22 August 2011

"Finally, be strong in the Lord and in the strength of his power." (v. 10)


'What not to wear' was the tagline of two television fashionistas. They would offer advice to people who needed to know what to wear on occasions such as an office party or a family wedding. The subject of today's passage is what to wear, and since armoury is advised, we might ask who is fighting whom and why?

The author of the letter believes that Christians in Ephesus are in conflict with supernatural powers. These forces put Jesus on the cross but he triumphed over them when he rose from the dead. The message of Jesus, and the people who follow him, are perceived to be a continuing threat. Therefore, the powers are striking back by opposing the message and by distracting, discouraging and tempting Christians (Ephesians 4:17 - 5:20).
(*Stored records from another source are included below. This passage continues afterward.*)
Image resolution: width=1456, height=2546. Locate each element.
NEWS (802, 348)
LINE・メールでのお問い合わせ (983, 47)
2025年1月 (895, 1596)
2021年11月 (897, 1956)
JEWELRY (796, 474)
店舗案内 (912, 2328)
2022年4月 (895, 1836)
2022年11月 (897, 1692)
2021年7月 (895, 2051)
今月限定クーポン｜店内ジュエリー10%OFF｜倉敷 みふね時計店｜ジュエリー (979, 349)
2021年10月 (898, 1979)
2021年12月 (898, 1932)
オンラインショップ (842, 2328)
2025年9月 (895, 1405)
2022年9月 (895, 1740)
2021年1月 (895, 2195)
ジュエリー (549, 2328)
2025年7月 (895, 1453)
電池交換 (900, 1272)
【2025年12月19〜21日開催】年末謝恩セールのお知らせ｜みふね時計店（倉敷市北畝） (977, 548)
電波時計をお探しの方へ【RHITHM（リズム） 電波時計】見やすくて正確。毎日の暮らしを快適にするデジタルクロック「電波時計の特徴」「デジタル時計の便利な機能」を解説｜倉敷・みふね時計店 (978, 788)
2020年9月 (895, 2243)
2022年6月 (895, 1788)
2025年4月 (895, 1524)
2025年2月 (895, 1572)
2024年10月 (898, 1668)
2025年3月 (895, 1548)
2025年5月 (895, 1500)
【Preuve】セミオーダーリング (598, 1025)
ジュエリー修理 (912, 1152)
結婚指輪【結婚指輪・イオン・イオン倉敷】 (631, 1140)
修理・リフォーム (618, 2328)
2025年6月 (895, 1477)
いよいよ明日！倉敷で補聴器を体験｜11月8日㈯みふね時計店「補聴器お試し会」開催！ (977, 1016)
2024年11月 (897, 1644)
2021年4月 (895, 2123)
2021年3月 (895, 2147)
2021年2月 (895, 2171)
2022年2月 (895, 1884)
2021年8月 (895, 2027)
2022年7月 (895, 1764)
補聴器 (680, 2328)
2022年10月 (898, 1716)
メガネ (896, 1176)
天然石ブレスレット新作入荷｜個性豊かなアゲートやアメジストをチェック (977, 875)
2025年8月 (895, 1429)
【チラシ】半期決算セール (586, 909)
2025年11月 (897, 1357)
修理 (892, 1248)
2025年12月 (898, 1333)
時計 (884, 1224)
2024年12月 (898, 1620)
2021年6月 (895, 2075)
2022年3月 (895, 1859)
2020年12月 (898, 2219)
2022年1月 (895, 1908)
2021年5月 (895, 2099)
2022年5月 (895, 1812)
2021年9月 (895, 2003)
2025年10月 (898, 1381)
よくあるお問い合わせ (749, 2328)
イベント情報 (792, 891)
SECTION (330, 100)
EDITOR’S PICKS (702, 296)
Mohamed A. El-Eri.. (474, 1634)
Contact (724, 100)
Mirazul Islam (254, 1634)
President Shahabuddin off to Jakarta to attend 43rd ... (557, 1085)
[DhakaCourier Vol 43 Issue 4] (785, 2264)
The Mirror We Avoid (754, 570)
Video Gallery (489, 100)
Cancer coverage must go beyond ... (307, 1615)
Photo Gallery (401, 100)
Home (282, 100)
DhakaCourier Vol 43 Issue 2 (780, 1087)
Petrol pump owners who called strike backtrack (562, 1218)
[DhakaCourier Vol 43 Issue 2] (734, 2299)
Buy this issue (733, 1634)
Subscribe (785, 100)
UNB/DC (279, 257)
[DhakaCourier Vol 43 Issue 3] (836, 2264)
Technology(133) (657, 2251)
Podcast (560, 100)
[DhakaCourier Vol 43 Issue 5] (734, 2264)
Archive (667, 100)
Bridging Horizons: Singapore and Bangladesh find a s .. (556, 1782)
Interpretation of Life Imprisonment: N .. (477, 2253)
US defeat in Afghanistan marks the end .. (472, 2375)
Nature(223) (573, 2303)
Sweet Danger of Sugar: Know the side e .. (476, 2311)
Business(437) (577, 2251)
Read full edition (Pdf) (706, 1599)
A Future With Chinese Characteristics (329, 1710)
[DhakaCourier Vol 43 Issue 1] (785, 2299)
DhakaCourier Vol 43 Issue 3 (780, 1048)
The Ephesians are urged to hold out against attack. They are to dress for battle. A belt, breastplate, shoes, shield and helmet are defensive weapons which keep the wearer safe when they are attacked. The sword is the only offensive weapon mentioned. The writer believes the truth of the gospel is like a belt which holds everything else in place. Justice is the breastplate which protects us against frontal attack. Here, justice is more than a virtue; it is the relationship with God made possible by Jesus ('justification'). The message of peace, peace between God and humanity, and between peoples previously at odds with one another, is the footwear that will keep us upright. Faith is the shield which keeps us loyal to Jesus and protects us from "flaming arrows" (v. 16) such as despair, pride or arrogance. Salvation is the helmet to remind us that we have already been saved by Jesus. Finally, "the sword of the Spirit" (v. 17) is the word of God. This is the message of Jesus previously mentioned in Ephesians 5:26. It has the power to transform lives.

All this armour requires something else: prayer. The letter began with a prayer (Ephesians 1:15-22), then there is a report of the writer's prayers for the Ephesians (Ephesians 3:14-21), and now he urges them to pray too. He particularly asks for their prayers for him as he preaches the message of Jesus from a prison cell.

To Ponder

In The Screwtape Letters, C S Lewis says that people either ignore the forces of evil altogether, or they take an unhealthy interest in them. Do you agree? What might the consequences of either stance be?

Do you pray? If so, how? If not, why not?